Speaker Nancy Pelosi said the deadline would be added to legislation providing nearly $100 billion the Bush administration has requested for fighting in Iraq and Afghanistan.

S.A.M.
04-20-07, 03:27 PM
The election is next year isn't it?

August 2008? Sounds like Bush baby is firmly on the spot.

Buffalo Roam
04-20-07, 03:31 PM
samcdkey, yes? and from the information that I am seeing the democrats are headed for a major defeat, they have totally misread the reason that they were given a majority of power, and have went off on a anti war, anti troop agenda that isn't supported by the American public, and especially when their actions put the Troops in Danger, and the Country at risk.

S.A.M.
04-20-07, 03:33 PM
Doesn't matter who is in power. Neither wants the dollar to be worth less than used toilet paper.

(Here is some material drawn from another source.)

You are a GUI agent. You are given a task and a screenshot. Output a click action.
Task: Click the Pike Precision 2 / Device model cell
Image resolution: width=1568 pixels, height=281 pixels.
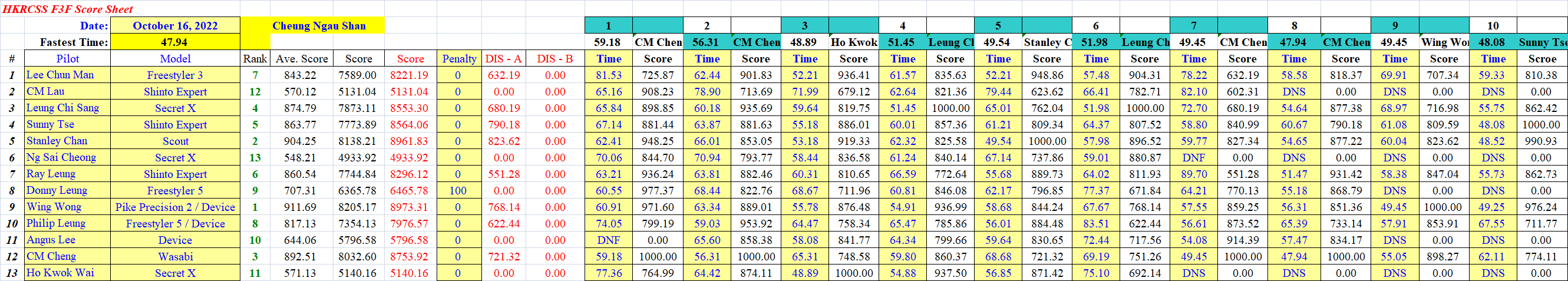pos(174,207)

And the American sheeple are a joke. They couldn't tell fact from fantasy unless the TV told them it was.

Buffalo Roam
04-20-07, 06:54 PM
samcdkey,

Doesn't matter who is in power. Neither wants the dollar to be worth less than used toilet paper.

And the American sheeple are a joke. They couldn't tell fact from fantasy unless the TV told them it was.

And you are different?

S.A.M.
04-20-07, 07:03 PM
samcdkey,



And you are different?

My assets are not in dollars.:shrug:

Buffalo Roam
04-20-07, 07:05 PM
samcdkey, hell I'm not intresred in your assets, I wouldn't want them if you offered them on a water bed.

S.A.M.
04-20-07, 07:09 PM
samcdkey, hell I'm not intresred in your assets, I wouldn't want them if you offered them on a water bed.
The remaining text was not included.